Case Descriptions: Case #1: A 15-year-old female presented with profound hypotension, fevers, and sore throat, with imaging suggestive of retropharyngeal fluid collection. Urgent operative exploration revealed retropharyngeal phlegmon without abscess. Postoperatively, her hypotension and fevers persisted, and on further workup she was found to have MIS-C.
Case #2: A 14-year-old male re-presented with fevers after having undergone mastoidectomy for acute mastoiditis two weeks prior. Despite lack of otologic symptoms, he was taken back to the operating room for re-exploration of the mastoid cavity, which revealed post-surgical changes without infection. Postoperatively he underwent additional workup which led to a diagnosis of MIS-C.

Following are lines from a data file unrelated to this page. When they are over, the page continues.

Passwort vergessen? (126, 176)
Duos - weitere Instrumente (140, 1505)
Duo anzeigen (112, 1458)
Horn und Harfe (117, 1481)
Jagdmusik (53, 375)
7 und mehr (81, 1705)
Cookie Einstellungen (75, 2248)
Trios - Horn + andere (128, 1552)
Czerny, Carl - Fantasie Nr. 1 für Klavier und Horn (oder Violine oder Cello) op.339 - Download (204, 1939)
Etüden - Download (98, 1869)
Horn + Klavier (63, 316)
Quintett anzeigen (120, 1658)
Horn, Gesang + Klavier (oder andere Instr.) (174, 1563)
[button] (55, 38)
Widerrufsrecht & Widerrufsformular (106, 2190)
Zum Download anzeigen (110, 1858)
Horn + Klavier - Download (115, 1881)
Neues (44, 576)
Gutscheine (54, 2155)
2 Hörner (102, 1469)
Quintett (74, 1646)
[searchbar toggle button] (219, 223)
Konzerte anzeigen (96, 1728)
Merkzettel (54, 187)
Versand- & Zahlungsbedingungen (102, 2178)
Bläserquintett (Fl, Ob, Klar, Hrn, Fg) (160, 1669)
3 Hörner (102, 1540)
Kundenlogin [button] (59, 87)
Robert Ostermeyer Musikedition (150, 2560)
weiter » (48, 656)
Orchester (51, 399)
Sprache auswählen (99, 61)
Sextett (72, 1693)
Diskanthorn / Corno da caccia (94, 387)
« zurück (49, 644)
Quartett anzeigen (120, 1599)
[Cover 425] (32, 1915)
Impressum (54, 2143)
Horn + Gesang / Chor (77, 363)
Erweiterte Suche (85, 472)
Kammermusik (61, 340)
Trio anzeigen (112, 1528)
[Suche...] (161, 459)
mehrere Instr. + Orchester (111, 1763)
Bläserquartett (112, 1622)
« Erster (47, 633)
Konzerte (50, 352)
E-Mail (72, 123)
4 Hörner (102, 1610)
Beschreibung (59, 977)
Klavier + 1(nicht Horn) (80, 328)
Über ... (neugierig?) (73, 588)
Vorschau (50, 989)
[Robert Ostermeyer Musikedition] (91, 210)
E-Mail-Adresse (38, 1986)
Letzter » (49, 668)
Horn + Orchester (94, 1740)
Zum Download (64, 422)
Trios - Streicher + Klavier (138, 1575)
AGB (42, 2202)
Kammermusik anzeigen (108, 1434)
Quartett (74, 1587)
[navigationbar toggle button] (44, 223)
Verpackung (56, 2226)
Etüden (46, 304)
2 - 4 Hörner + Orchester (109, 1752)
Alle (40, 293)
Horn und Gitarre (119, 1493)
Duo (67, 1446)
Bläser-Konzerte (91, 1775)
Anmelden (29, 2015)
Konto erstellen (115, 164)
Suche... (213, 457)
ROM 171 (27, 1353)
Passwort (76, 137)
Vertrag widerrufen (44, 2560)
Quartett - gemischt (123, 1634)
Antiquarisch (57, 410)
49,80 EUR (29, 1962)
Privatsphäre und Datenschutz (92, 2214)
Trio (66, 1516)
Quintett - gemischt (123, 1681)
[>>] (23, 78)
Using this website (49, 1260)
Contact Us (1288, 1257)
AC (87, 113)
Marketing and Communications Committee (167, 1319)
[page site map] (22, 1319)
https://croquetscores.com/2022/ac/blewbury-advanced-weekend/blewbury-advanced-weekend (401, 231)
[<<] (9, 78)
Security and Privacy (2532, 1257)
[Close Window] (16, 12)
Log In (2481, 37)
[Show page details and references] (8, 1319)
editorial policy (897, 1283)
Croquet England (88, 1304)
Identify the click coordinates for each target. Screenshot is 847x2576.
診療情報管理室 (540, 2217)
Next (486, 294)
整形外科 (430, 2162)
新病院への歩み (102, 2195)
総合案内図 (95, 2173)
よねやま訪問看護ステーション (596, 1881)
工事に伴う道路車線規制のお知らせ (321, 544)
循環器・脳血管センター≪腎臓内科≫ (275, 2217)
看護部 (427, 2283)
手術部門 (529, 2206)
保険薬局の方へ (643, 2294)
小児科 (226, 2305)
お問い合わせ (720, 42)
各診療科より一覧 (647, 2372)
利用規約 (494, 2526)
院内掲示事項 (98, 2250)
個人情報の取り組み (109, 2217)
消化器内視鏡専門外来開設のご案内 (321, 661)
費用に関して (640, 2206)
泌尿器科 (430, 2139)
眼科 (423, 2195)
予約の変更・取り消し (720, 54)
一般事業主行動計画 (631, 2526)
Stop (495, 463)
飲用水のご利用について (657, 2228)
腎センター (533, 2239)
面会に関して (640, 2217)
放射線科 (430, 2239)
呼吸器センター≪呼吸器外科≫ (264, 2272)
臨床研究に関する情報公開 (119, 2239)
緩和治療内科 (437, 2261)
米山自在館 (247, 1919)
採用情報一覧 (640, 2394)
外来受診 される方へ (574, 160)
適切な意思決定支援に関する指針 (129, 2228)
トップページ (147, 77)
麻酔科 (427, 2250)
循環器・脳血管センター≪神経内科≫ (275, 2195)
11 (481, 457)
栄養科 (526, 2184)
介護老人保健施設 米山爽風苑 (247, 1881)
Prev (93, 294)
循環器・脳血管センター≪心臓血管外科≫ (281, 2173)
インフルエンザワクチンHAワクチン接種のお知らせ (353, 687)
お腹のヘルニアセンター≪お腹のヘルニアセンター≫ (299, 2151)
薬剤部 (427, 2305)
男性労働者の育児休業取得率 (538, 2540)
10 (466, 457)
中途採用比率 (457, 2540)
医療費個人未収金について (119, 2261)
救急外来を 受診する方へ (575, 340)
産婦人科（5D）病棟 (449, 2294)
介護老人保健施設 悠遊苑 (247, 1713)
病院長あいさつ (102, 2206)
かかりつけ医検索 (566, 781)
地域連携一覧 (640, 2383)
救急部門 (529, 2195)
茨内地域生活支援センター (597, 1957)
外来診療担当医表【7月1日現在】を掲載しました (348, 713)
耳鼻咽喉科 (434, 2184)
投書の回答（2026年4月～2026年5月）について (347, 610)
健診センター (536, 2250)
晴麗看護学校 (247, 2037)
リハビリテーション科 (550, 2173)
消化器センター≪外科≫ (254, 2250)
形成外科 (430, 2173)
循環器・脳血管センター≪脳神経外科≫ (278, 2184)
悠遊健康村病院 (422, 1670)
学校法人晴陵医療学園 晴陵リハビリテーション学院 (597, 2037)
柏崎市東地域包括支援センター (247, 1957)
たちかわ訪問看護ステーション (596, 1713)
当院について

Discussion: In both cases, despite atypical presentations for suspected otolaryngologic infections, it was only after surgical intervention that other diagnoses such as MIS-C were considered. These cases highlight the nonspecific constellation of symptoms associated with MIS-C as well as a tendency to associate these symptoms with infectious processes before considering inflammatory processes. In cases of unusually severe systemic symptoms or unexplained postoperative fevers, surgeons should consider MIS-C as an alternative diagnosis.